Jupyter lab - First impression


July 30, 2017

Every three months or so I get really annoyed about Jupyter Notebook being so limited, and I usually spend half a day browsing alternatives like Spyder, PyCharm and Rodeo. Usually my search phrase is “Rstudio for python”, but wasting half a day or more I still end up with jupyter notebook. Although many good alternatives, the fact that you can work in the browser directly on the server makes it very simple to set up.

The last two weeks I have been testing out jupyter lab as a substitute for jupyter notebook for development work. Jupyter lab comes from the jupyter team, and is currently in their “Very early developer preview Alpha”, whatever that means. I have mainly used the notebook part of it, and that works more or less the same as jupyter notebook. Except for changing the locations of some buttons, jupyter lab does not (even in very early preview alpha) limit the use for a normal notebook user.

However, they have taken it much closer to an IDE by including tabs, window locations, a shell and a text editor. By doing that, it is actually possible to develop in a .py file and simultaneously run the code in a console.
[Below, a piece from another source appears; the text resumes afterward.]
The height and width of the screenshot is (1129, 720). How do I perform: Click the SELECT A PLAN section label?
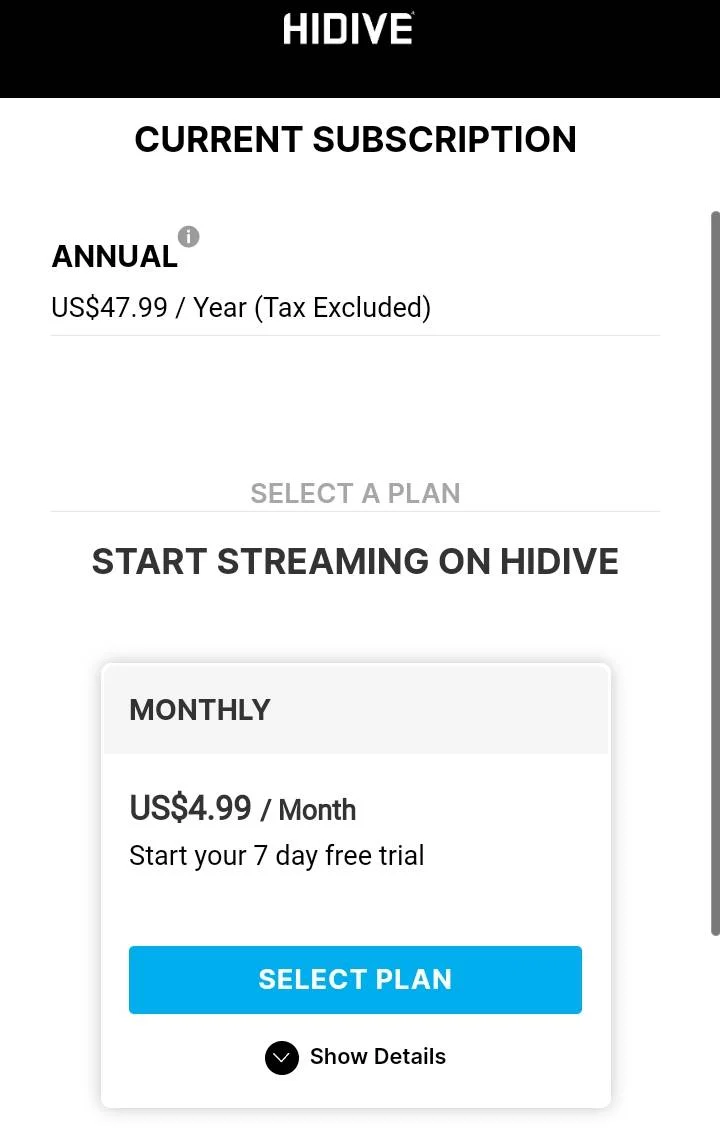point(355,493)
This is much closer to what my beloved Rstudio does for R, and is highly appreciated.

The main thing I feel is missing is all the keyboard shortcuts. - A Ctrl+Enter to execute a selected code block in the .py file onto the console is my main loss. - Also, I find myself reorganising the tabs all the time. Shortcuts to arrange the different tabs in different ways like ShiftIt would speed up development.

Of course, I do not hold grudge against the team since they are only in its early preview developer alpha stage. I look forward to the time they move from “very early developer preview alpha” to just “early developer preview alpha”!